What happens if you make $1 million? You make $700k and the investor receives $300k. Suddenly that $50,000 investment looks pretty good for them and not so good for you, right? If you’re fairly confident that your idea can be massively profitable as an entrepreneur, the traditional path might hold a better long-term future.

The traditional business plan also puts structure into your business. It gives you a place of reference for those times when you’re not sure what to do. It can be fun to “fly by the seat of your pants,” but that also has a greater level of risk to it. A traditional business plan helps to lower risks because it has a forecast in place to follow.

The 40 page business plan is also a reference document that stakeholders can use to understand who you are and what you do. If you ever plan to take a business public, having that understanding between you and those who wish to invest into your company is essential to success.

How can you tell if you need more of a success plan or more of a traditional business plan? It depends on where your business is right now, how long you’ve been in business, and what your future potential happens to be.

Why Cashing Out Now Could Be a Great Idea

When you watch shows like Shark Tank or Dragon’s Den, there are the occasional ideas which solicit a buy out offer from an investor. Sometimes these offers exceed $1 million. The investor does this because they see the opportunity to make even more money from the idea. They take the entrepreneur out of the equation by compensating them right now for the work they’ve done and for the initial development of the idea.

Even with the right business structure in place, neither an investor nor a traditional business plan can protect you from the forces of the free market. There are numerous businesses which have entered bankruptcy after having successful years because the tides of consumer preferences changed. If you cash out now and let someone else run with an idea, you’ll get at least something instead of risking the potential of receiving nothing.

The 40 page business plan isn’t going to put you into a position where you’ll be able to cash out today. That plan is designed to provide you with debt and a structure to bring you to profitability so you can pay off that debt one day. It’s forcing you to stay involved with this idea no matter what. A success plan gives you the option to cash out or the option to stay involved with potentially less equity, but with cash in-hand that you can use.

You’re locked into a specific structure with the business plan that may not let you adapt to changing circumstances. Blockbuster and their struggles with Redbox and other value movie rental providers is evidence of what can happen when you’re too involved with a specific structure. Today’s start-ups need to move fast. They need some structure and precision, but they also need flexibility. 40 pages of business plan structure make that flexibility difficult to achieve.

What Should You Do?

A traditional business plan has certain advantages, but it reduces flexibility. The modern entrepreneur needs to think on their feet and be ready to adapt to global changes on a regular basis if they’re going to find financial success. Being locked into 40 pages of summaries, forecasts, and structure doesn’t always allow that to happen.

Take the lessons learned from investors who want entrepreneurs on their teams today.

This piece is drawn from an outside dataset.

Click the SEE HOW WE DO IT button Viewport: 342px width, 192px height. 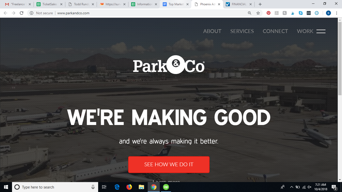pos(169,165)
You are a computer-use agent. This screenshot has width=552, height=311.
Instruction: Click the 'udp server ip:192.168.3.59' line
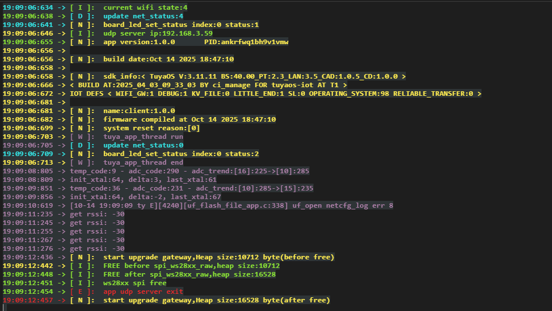pos(158,33)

They want people who are willing to work hard. They want good ideas that have potential. They want a way to stand out from the rest of the pack. The traditional business plan ultimately creates a business which looks like almost every other business in operation today and that makes it difficult to dominate a niche in today’s world.

Times have changed. Businesses and entrepreneurs must also change to keep experiencing success. If you’re trying to approach a bank with a 40 page business plan to get funding, then your ideas may have already lost the relevance they need. Stay fast, stay mobile, and accomplish your early goals through sweat equity and less structure and you may find an investor willing to look at what you’ve got so you can stay debt-free.